Abstract Increased production of the inflammatory cytokine IL-17A by Th17 cells is a driver of multiple autoimmune disorders, including psoriasis, ankylosing spondylitis (AS) and psoriatic arthritis (PsA). The nuclear receptor RORγt, IL-23 and TGFb are required for the differentiation of Th17 cells. RORγt stabilizes the Th17 phenotype by increasing the expression of IL-23R and inducing the synthesis of IL-17A in Th17 cells. Antibodies targeting IL-23 or IL-17A are highly effective in the treatment of psoriasis, AS and PsA, validating the RORγt /Th17 pathway in human disease. VTP-43742 is an orally active inhibitor of RORgt that is being pursued for the treatment of autoimmune disorders. VTP-43742 binds to RORγt with high affinity (Ki=3.5 nM) and exhibits >1000-fold selectivity versus the RORa and RORβ isotypes. VTP-43742 inhibits Th17 differentiation and IL-17A secretion from mouse splenocytes (IC50=57 nM) without affecting Th1, Th2, or Treg cell differentiation.

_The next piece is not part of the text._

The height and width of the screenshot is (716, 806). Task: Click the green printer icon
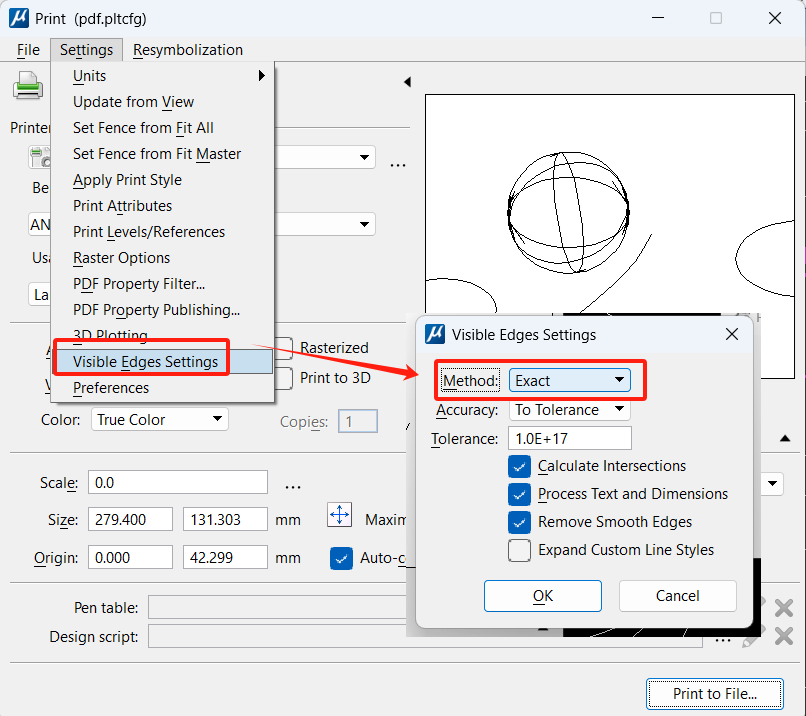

In the MOG35-55/CFA immunized mouse EAE model, orally dosed VTP-43742 significantly suppressed clinical symptoms, demyelination and mRNA expression of multiple inflammatory markers in the spinal cord. Importantly, VTP-43742 inhibits the secretion of IL-17A from activated hPBMCs (IC50=18 nM) and human whole blood (IC50=192 nM) from healthy and psoriatic donors. Further, VTP-43742 is well absorbed after oral administration in multiple animal species and has pharmacokinetics consistent with once-a-day dosing in humans.